(データセットの項目)
********************
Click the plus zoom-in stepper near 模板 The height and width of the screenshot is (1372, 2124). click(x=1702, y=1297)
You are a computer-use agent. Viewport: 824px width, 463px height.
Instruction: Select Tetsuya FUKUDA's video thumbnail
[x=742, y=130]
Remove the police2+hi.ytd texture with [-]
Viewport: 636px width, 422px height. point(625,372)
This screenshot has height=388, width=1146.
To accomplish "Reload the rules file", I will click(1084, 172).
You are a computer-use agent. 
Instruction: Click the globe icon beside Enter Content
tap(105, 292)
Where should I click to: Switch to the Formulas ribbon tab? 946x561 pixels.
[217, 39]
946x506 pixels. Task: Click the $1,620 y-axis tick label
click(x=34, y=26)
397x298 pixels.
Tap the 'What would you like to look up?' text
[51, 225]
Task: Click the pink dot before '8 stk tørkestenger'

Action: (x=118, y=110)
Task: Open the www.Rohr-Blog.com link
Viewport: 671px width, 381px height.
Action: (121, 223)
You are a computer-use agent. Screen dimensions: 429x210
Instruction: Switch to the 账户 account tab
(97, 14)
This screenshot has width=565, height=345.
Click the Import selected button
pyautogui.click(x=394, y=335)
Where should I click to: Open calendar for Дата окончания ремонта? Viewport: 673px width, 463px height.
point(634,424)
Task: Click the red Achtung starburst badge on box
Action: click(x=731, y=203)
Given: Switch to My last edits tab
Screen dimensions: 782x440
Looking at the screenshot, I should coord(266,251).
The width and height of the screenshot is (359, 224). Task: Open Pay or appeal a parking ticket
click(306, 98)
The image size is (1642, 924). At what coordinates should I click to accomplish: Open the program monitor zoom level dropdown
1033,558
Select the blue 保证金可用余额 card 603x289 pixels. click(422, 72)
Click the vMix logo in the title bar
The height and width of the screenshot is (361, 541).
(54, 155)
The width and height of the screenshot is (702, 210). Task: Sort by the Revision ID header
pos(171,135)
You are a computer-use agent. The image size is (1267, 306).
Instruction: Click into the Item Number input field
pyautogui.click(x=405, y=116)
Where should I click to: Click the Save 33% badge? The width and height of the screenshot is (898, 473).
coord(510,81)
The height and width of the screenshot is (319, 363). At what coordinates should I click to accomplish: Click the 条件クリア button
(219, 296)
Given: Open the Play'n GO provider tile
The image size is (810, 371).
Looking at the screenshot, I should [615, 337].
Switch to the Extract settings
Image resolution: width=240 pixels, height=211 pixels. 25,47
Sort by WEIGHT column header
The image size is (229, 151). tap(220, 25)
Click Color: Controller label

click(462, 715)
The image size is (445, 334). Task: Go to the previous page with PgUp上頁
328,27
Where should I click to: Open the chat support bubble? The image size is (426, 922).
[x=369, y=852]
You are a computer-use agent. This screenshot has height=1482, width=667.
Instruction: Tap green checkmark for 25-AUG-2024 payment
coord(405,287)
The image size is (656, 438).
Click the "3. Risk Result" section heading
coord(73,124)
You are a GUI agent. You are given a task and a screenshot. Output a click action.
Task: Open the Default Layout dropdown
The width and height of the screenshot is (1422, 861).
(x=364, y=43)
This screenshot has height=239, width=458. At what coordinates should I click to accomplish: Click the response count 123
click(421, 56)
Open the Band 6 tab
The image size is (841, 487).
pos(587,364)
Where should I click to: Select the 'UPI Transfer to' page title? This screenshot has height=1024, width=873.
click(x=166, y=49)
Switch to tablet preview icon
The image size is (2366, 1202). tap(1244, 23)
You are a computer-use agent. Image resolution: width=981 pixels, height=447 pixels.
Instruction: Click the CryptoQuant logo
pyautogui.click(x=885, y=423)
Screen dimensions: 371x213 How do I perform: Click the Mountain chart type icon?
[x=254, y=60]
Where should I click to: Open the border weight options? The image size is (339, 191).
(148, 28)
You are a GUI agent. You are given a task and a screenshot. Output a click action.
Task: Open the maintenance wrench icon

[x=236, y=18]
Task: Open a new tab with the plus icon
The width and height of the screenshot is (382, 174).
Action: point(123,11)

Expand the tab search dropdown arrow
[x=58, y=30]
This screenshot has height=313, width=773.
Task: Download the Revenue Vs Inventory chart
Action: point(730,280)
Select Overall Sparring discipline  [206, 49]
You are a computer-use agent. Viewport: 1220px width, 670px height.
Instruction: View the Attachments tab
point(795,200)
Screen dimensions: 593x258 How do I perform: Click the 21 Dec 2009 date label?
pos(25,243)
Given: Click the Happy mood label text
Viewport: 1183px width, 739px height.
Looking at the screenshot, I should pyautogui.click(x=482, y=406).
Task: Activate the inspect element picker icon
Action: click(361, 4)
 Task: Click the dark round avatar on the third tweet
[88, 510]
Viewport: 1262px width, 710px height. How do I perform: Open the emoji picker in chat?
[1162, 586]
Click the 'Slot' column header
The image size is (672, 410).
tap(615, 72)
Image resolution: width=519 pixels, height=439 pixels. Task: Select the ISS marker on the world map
********************
課題概要:
上記のデータを最初から最後まで、一字一句変えずに書き写してください。

課題への回答:
Click the plus zoom-in stepper near 模板 The height and width of the screenshot is (1372, 2124). click(x=1702, y=1297)
You are a computer-use agent. Viewport: 824px width, 463px height.
Instruction: Select Tetsuya FUKUDA's video thumbnail
[x=742, y=130]
Remove the police2+hi.ytd texture with [-]
Viewport: 636px width, 422px height. point(625,372)
This screenshot has height=388, width=1146.
To accomplish "Reload the rules file", I will click(1084, 172).
You are a computer-use agent. 
Instruction: Click the globe icon beside Enter Content
tap(105, 292)
Where should I click to: Switch to the Formulas ribbon tab? 946x561 pixels.
[217, 39]
946x506 pixels. Task: Click the $1,620 y-axis tick label
click(x=34, y=26)
397x298 pixels.
Tap the 'What would you like to look up?' text
[51, 225]
Task: Click the pink dot before '8 stk tørkestenger'

Action: (x=118, y=110)
Task: Open the www.Rohr-Blog.com link
Viewport: 671px width, 381px height.
Action: (121, 223)
You are a computer-use agent. Screen dimensions: 429x210
Instruction: Switch to the 账户 account tab
(97, 14)
This screenshot has width=565, height=345.
Click the Import selected button
pyautogui.click(x=394, y=335)
Where should I click to: Open calendar for Дата окончания ремонта? Viewport: 673px width, 463px height.
point(634,424)
Task: Click the red Achtung starburst badge on box
Action: click(x=731, y=203)
Given: Switch to My last edits tab
Screen dimensions: 782x440
Looking at the screenshot, I should coord(266,251).
The width and height of the screenshot is (359, 224). Task: Open Pay or appeal a parking ticket
click(306, 98)
The image size is (1642, 924). At what coordinates should I click to accomplish: Open the program monitor zoom level dropdown
1033,558
Select the blue 保证金可用余额 card 603x289 pixels. click(422, 72)
Click the vMix logo in the title bar
The height and width of the screenshot is (361, 541).
(54, 155)
The width and height of the screenshot is (702, 210). Task: Sort by the Revision ID header
pos(171,135)
You are a computer-use agent. The image size is (1267, 306).
Instruction: Click into the Item Number input field
pyautogui.click(x=405, y=116)
Where should I click to: Click the Save 33% badge? The width and height of the screenshot is (898, 473).
coord(510,81)
The height and width of the screenshot is (319, 363). At what coordinates should I click to accomplish: Click the 条件クリア button
(219, 296)
Given: Open the Play'n GO provider tile
The image size is (810, 371).
Looking at the screenshot, I should [615, 337].
Switch to the Extract settings
Image resolution: width=240 pixels, height=211 pixels. 25,47
Sort by WEIGHT column header
The image size is (229, 151). tap(220, 25)
Click Color: Controller label

click(462, 715)
The image size is (445, 334). Task: Go to the previous page with PgUp上頁
328,27
Where should I click to: Open the chat support bubble? The image size is (426, 922).
[x=369, y=852]
You are a computer-use agent. This screenshot has height=1482, width=667.
Instruction: Tap green checkmark for 25-AUG-2024 payment
coord(405,287)
The image size is (656, 438).
Click the "3. Risk Result" section heading
coord(73,124)
You are a GUI agent. You are given a task and a screenshot. Output a click action.
Task: Open the Default Layout dropdown
The width and height of the screenshot is (1422, 861).
(x=364, y=43)
This screenshot has height=239, width=458. At what coordinates should I click to accomplish: Click the response count 123
click(421, 56)
Open the Band 6 tab
The image size is (841, 487).
pos(587,364)
Where should I click to: Select the 'UPI Transfer to' page title? This screenshot has height=1024, width=873.
click(x=166, y=49)
Switch to tablet preview icon
The image size is (2366, 1202). tap(1244, 23)
You are a computer-use agent. Image resolution: width=981 pixels, height=447 pixels.
Instruction: Click the CryptoQuant logo
pyautogui.click(x=885, y=423)
Screen dimensions: 371x213 How do I perform: Click the Mountain chart type icon?
[x=254, y=60]
Where should I click to: Open the border weight options? The image size is (339, 191).
(148, 28)
You are a GUI agent. You are given a task and a screenshot. Output a click action.
Task: Open the maintenance wrench icon

[x=236, y=18]
Task: Open a new tab with the plus icon
The width and height of the screenshot is (382, 174).
Action: point(123,11)

Expand the tab search dropdown arrow
[x=58, y=30]
This screenshot has height=313, width=773.
Task: Download the Revenue Vs Inventory chart
Action: point(730,280)
Select Overall Sparring discipline  [206, 49]
You are a computer-use agent. Viewport: 1220px width, 670px height.
Instruction: View the Attachments tab
point(795,200)
Screen dimensions: 593x258 How do I perform: Click the 21 Dec 2009 date label?
pos(25,243)
Given: Click the Happy mood label text
Viewport: 1183px width, 739px height.
Looking at the screenshot, I should pyautogui.click(x=482, y=406).
Task: Activate the inspect element picker icon
Action: click(361, 4)
 Task: Click the dark round avatar on the third tweet
[88, 510]
Viewport: 1262px width, 710px height. How do I perform: Open the emoji picker in chat?
[1162, 586]
Click the 'Slot' column header
The image size is (672, 410).
tap(615, 72)
Image resolution: width=519 pixels, height=439 pixels. Task: Select the ISS marker on the world map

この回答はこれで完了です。